Work to be completed –
Render the lines below as a Markdown table with two columns, Row and Line. Number each row, skip blank lines, and leave out the pictures.

**** Stored data

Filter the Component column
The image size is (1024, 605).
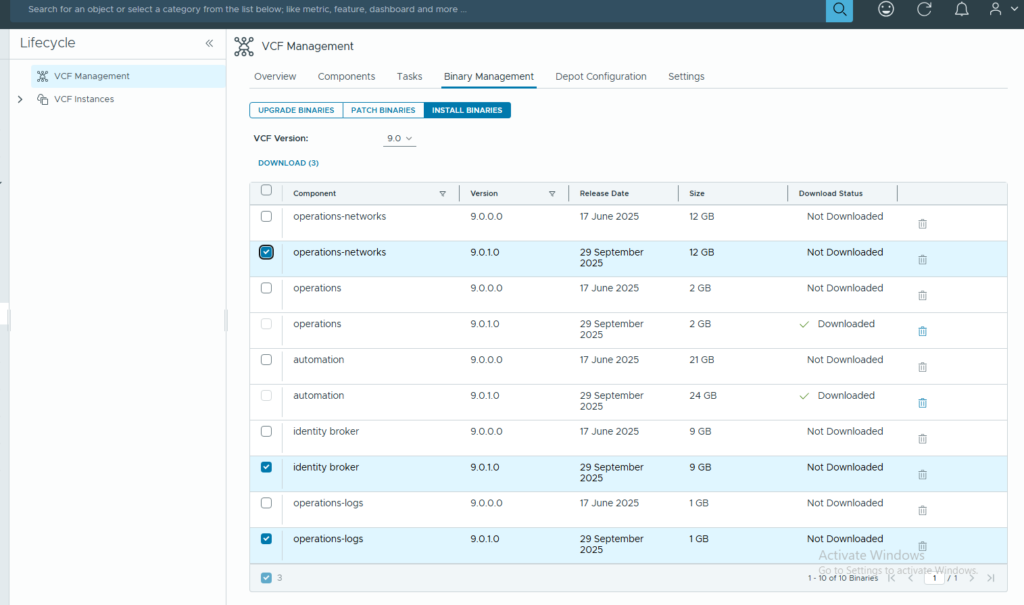point(443,194)
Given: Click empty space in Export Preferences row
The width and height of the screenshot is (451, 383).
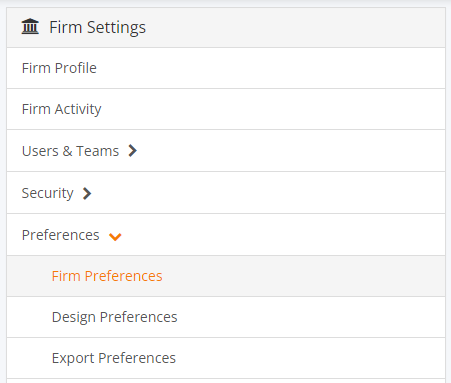Looking at the screenshot, I should pos(310,358).
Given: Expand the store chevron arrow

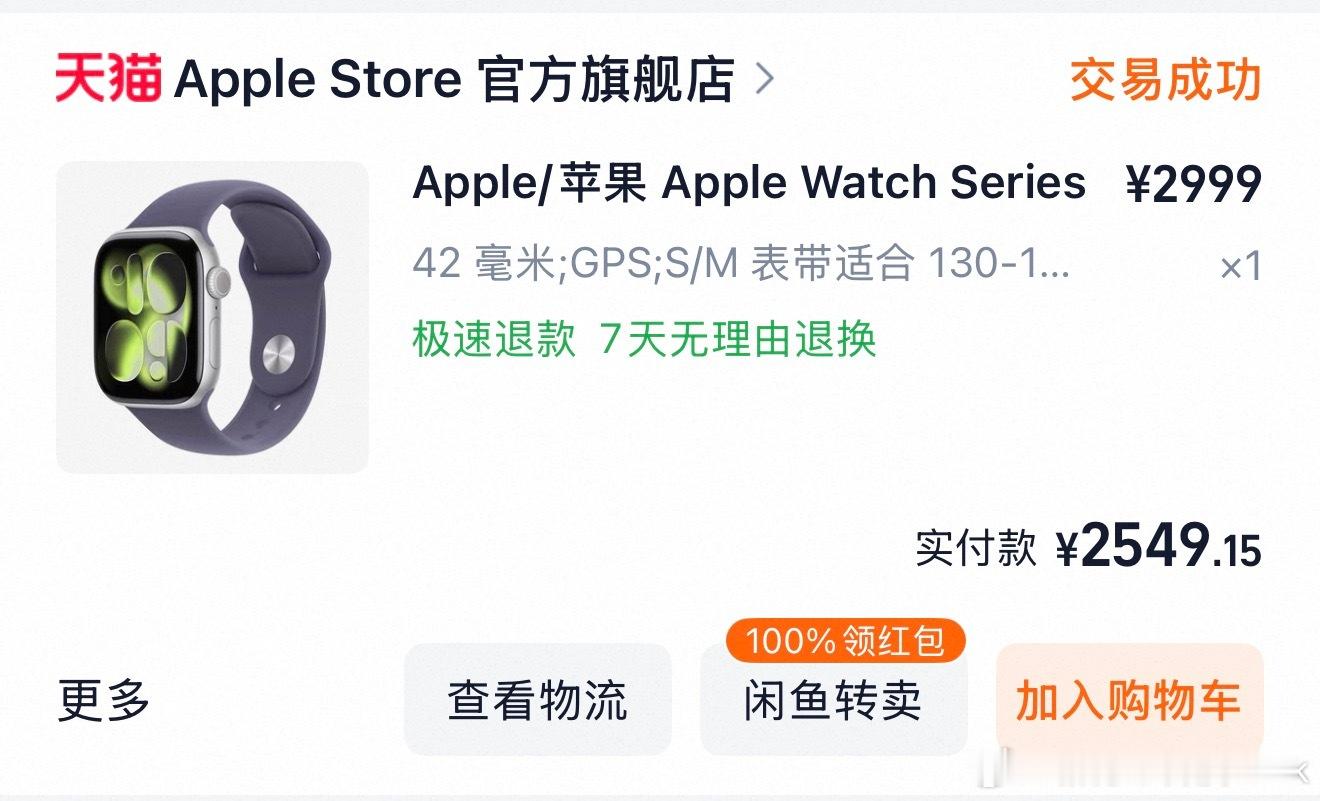Looking at the screenshot, I should tap(764, 79).
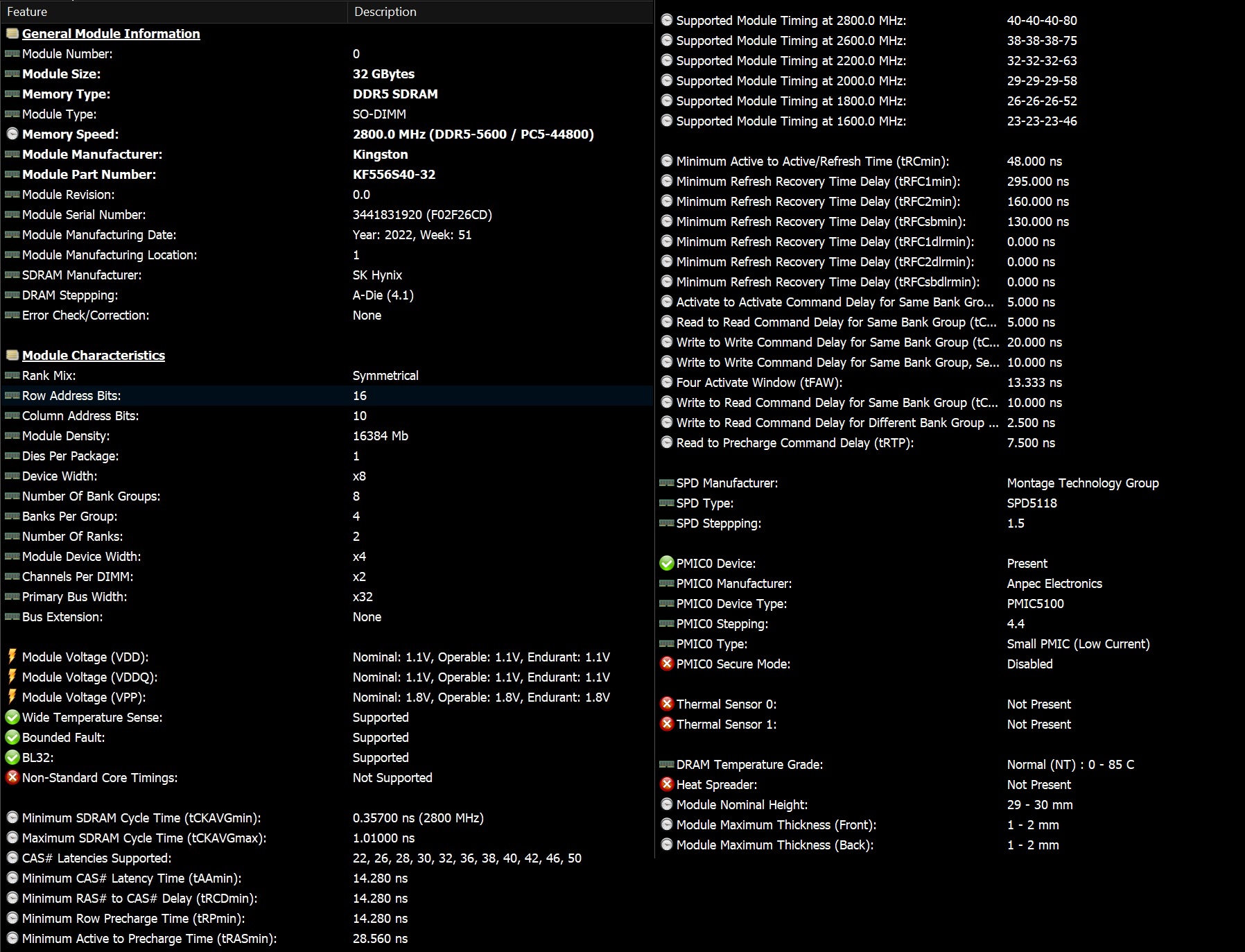Click the clock icon next to Memory Speed

(x=12, y=134)
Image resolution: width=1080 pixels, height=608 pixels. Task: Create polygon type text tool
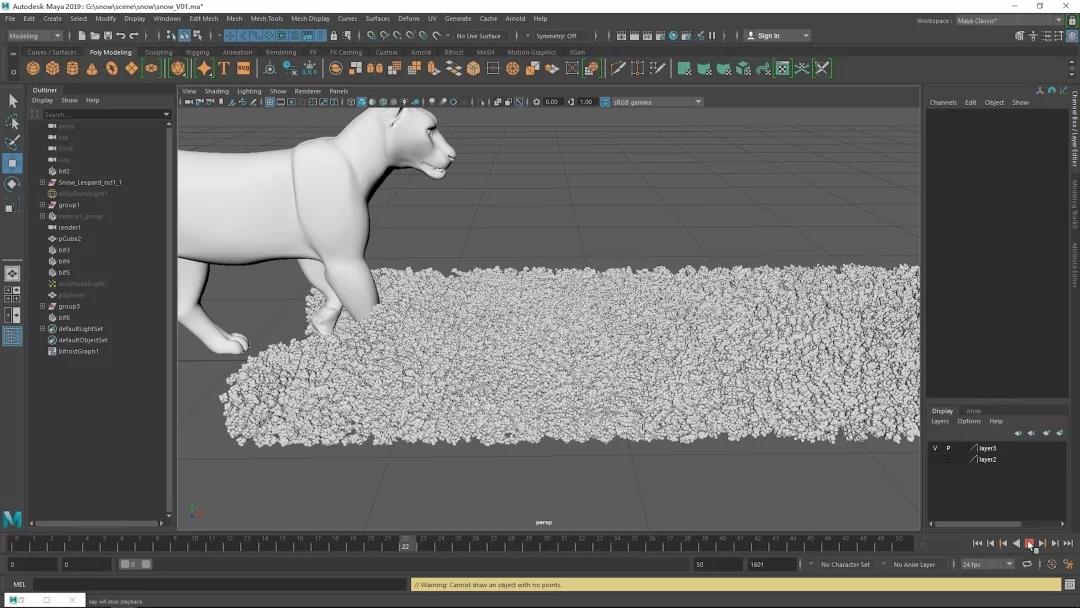224,69

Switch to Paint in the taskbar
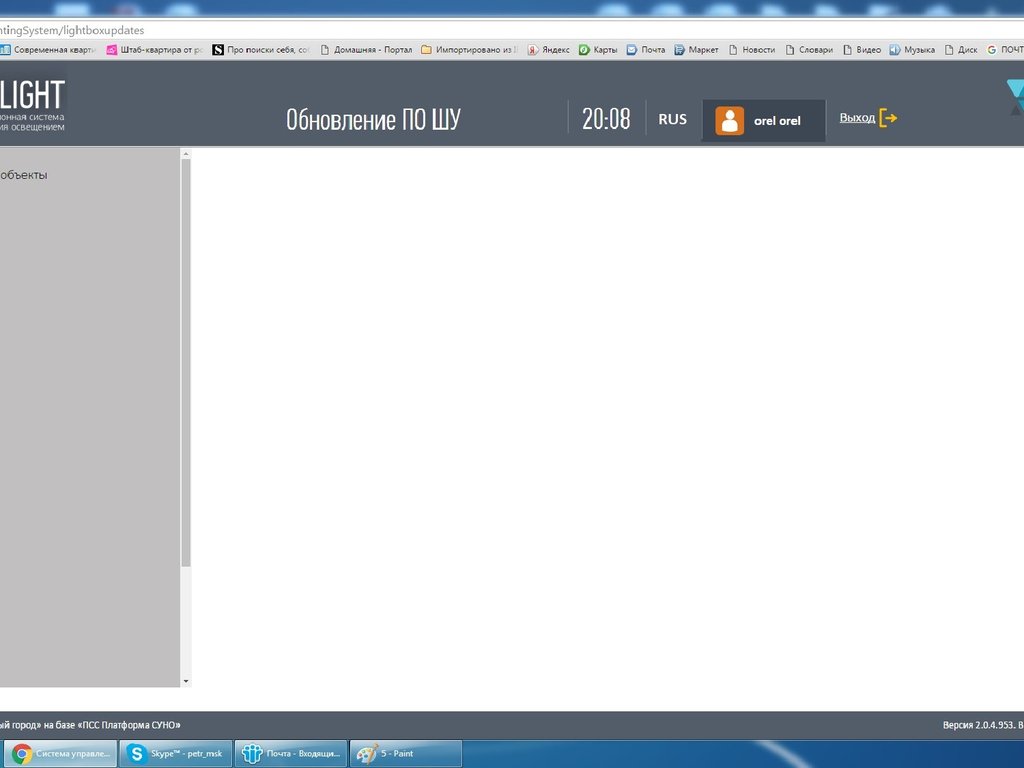coord(405,754)
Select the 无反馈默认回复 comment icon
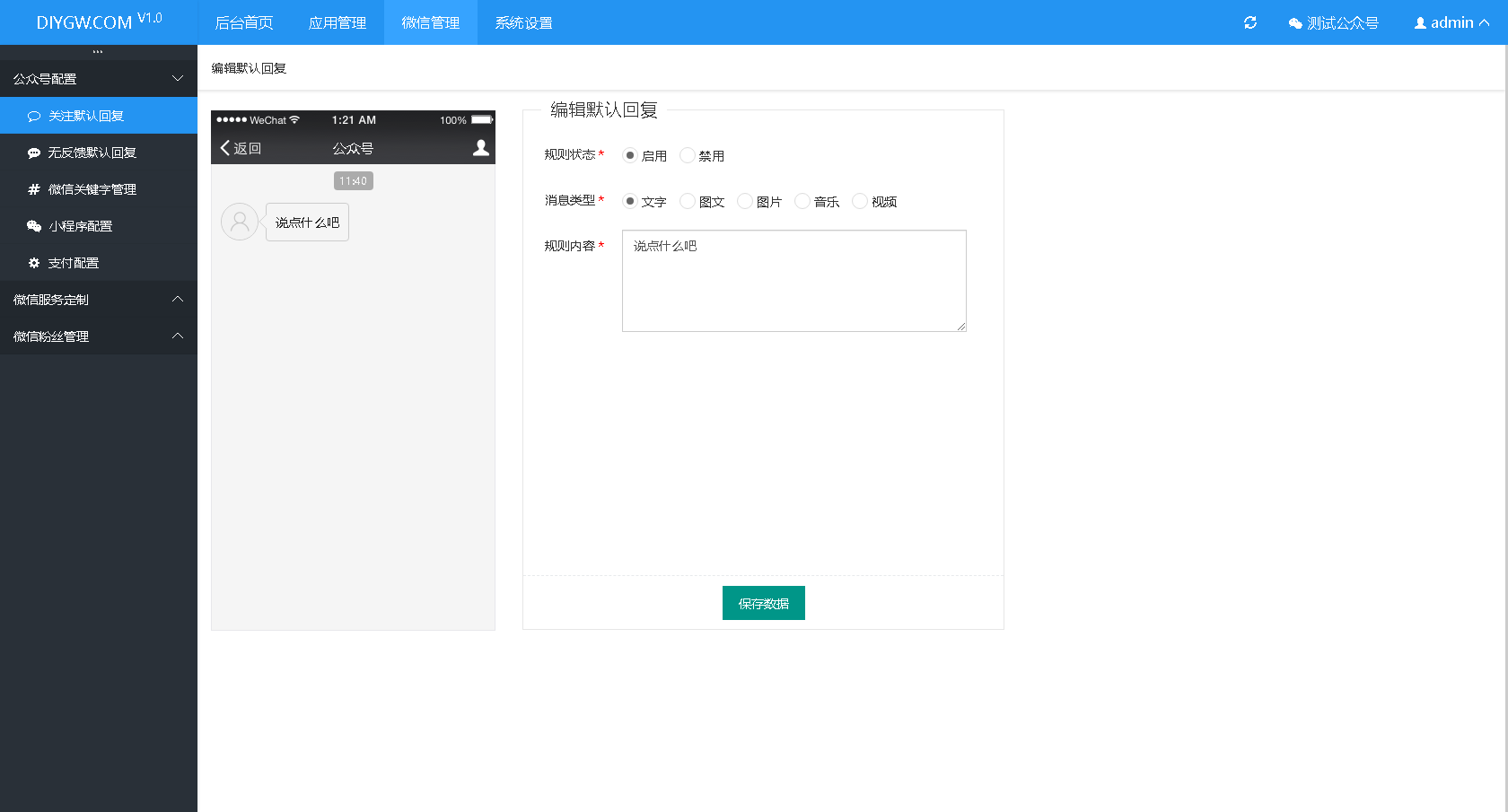Image resolution: width=1508 pixels, height=812 pixels. click(x=33, y=153)
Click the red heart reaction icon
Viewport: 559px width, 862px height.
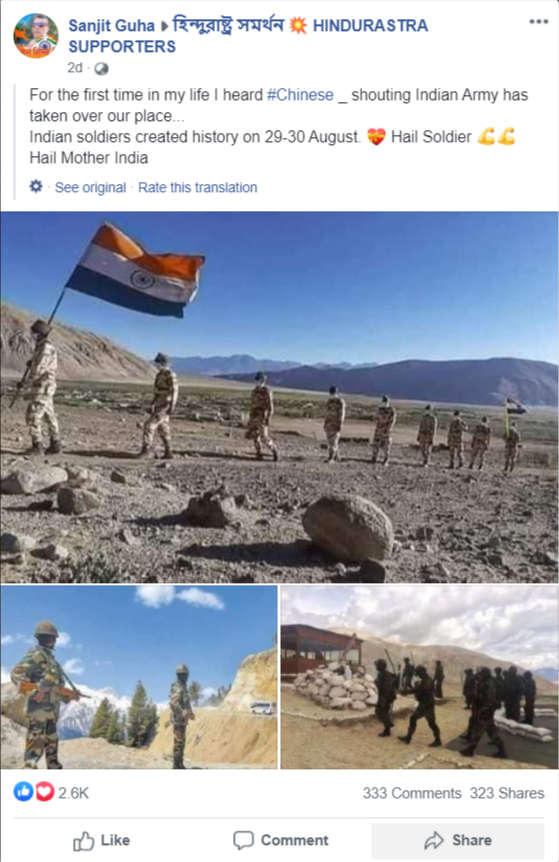(45, 792)
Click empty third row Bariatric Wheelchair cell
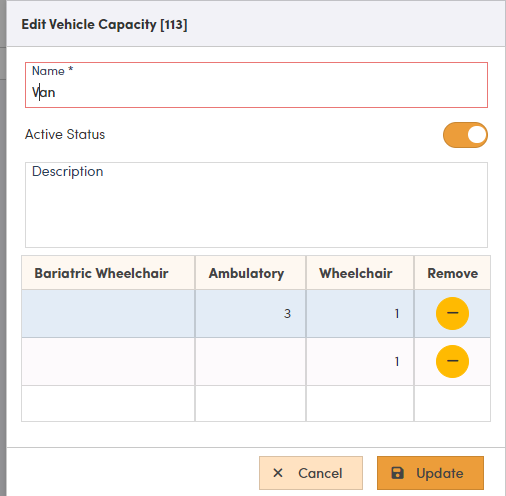The height and width of the screenshot is (496, 506). click(x=108, y=404)
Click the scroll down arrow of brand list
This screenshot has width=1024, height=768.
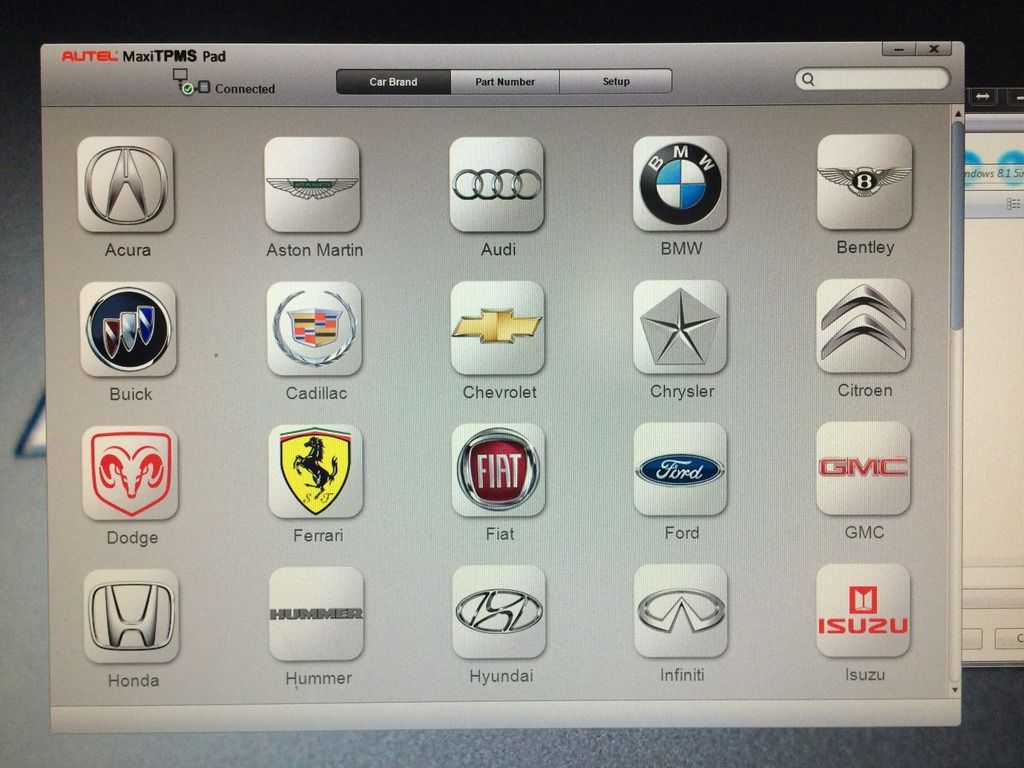click(x=955, y=690)
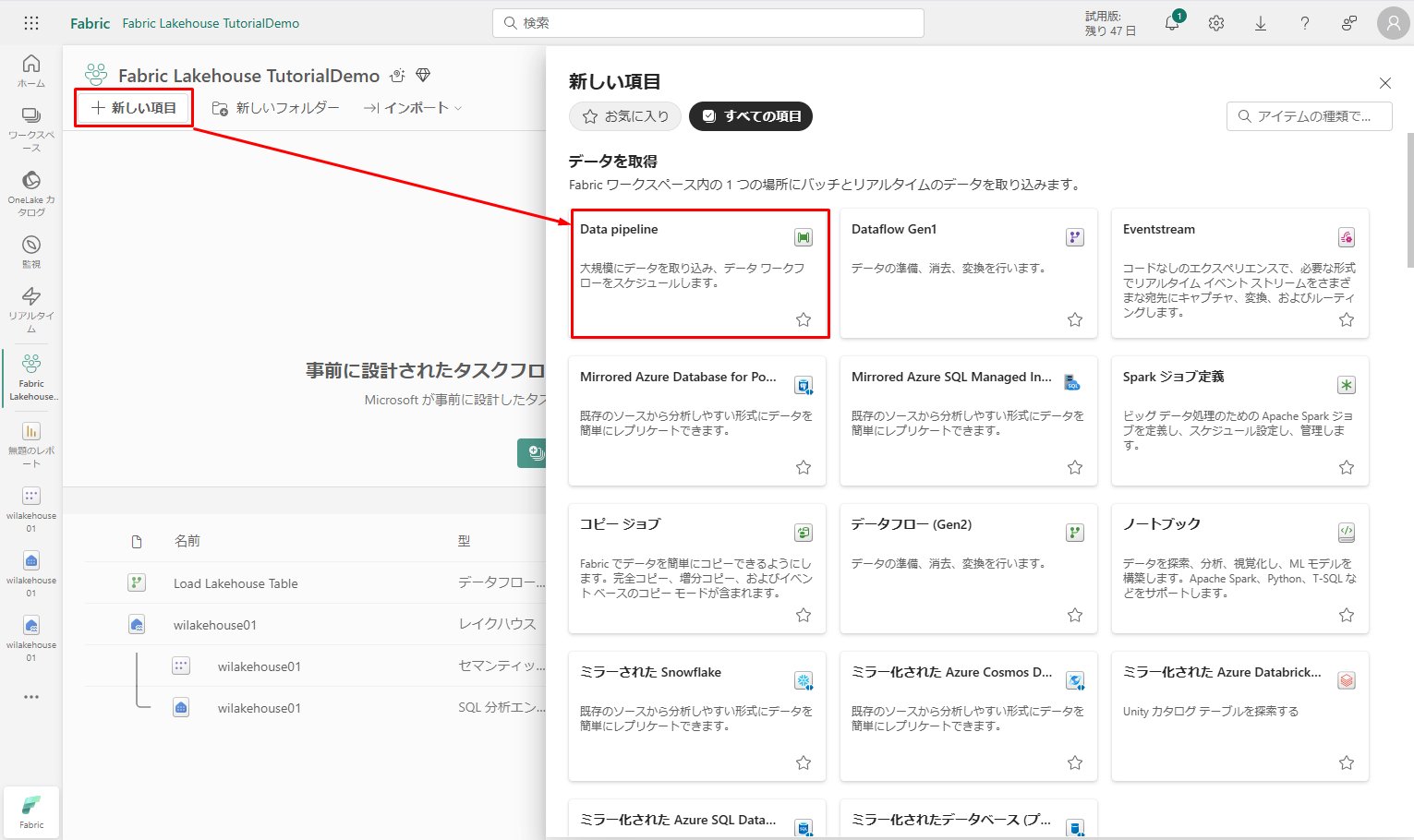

********

Complete response –
| Row | Line |
|---|---|
| 1 | Filter the Component column |
| 2 | The image size is (1024, 605). |
| 3 | point(443,194) |
| 4 | Given: Click empty space in Export Preferences row |
| 5 | The width and height of the screenshot is (451, 383). |
| 6 | Looking at the screenshot, I should pos(310,358). |
| 7 | Given: Expand the store chevron arrow |
| 8 | Looking at the screenshot, I should tap(764, 79). |
| 9 | Click the clock icon next to Memory Speed |
| 10 | (x=12, y=134) |
| 11 | Image resolution: width=1080 pixels, height=608 pixels. Task: Create polygon type text tool |
| 12 | 224,69 |
| 13 | Switch to Paint in the taskbar |
| 14 | coord(405,754) |
| 15 | Select the 无反馈默认回复 comment icon |
| 16 | Image resolution: width=1508 pixels, height=812 pixels. click(x=33, y=153) |
| 17 | Click the red heart reaction icon |
| 18 | Viewport: 559px width, 862px height. |
| 19 | (45, 792) |
| 20 | Click empty third row Bariatric Wheelchair cell |
| 21 | The height and width of the screenshot is (496, 506). click(x=108, y=404) |
| 22 | Click the scroll down arrow of brand list |
| 23 | This screenshot has width=1024, height=768. |
| 24 | click(x=955, y=690) |